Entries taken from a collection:

>> START

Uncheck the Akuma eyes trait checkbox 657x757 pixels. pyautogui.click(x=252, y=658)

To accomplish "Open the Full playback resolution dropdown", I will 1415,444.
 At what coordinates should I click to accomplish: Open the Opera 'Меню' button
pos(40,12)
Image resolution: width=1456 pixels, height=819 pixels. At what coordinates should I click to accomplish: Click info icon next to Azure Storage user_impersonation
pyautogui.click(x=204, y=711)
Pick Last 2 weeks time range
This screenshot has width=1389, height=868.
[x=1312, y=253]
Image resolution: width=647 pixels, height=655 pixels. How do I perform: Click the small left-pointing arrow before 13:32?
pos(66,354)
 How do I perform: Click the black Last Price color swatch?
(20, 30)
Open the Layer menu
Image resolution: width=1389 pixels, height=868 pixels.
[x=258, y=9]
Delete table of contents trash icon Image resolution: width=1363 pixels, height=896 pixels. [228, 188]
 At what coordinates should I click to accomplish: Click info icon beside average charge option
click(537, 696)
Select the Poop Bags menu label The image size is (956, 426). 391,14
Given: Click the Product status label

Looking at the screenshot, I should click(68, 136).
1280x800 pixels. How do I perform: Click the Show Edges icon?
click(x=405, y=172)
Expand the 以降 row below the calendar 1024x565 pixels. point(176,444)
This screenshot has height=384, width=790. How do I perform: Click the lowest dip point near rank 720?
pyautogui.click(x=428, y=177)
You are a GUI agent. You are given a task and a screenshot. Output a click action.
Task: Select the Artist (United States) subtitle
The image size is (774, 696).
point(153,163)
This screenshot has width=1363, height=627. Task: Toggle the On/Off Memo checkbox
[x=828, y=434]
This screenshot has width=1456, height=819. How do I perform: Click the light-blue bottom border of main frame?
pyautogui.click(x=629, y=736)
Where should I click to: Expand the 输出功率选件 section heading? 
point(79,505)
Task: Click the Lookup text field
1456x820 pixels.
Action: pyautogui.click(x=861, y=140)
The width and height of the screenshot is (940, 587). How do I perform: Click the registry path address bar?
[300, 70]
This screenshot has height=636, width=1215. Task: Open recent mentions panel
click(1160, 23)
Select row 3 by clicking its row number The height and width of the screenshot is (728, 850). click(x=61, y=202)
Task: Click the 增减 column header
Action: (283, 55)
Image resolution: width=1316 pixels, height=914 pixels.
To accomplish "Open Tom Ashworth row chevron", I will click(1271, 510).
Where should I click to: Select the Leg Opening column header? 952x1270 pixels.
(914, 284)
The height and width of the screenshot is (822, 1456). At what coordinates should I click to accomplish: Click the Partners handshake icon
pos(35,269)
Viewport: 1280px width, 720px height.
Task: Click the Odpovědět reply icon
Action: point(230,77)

>> END

» **Task to carry out**: Reproduce the stretch of the listing from its start through the line containing "Looking at the", substituting "drop-down menu" for "dropdown" and leaving everything else unchanged.

» **Answer for the task**:
Uncheck the Akuma eyes trait checkbox 657x757 pixels. pyautogui.click(x=252, y=658)

To accomplish "Open the Full playback resolution drop-down menu", I will 1415,444.
 At what coordinates should I click to accomplish: Open the Opera 'Меню' button
pos(40,12)
Image resolution: width=1456 pixels, height=819 pixels. At what coordinates should I click to accomplish: Click info icon next to Azure Storage user_impersonation
pyautogui.click(x=204, y=711)
Pick Last 2 weeks time range
This screenshot has width=1389, height=868.
[x=1312, y=253]
Image resolution: width=647 pixels, height=655 pixels. How do I perform: Click the small left-pointing arrow before 13:32?
pos(66,354)
 How do I perform: Click the black Last Price color swatch?
(20, 30)
Open the Layer menu
Image resolution: width=1389 pixels, height=868 pixels.
[x=258, y=9]
Delete table of contents trash icon Image resolution: width=1363 pixels, height=896 pixels. [228, 188]
 At what coordinates should I click to accomplish: Click info icon beside average charge option
click(537, 696)
Select the Poop Bags menu label The image size is (956, 426). 391,14
Given: Click the Product status label

Looking at the screenshot, I should click(68, 136).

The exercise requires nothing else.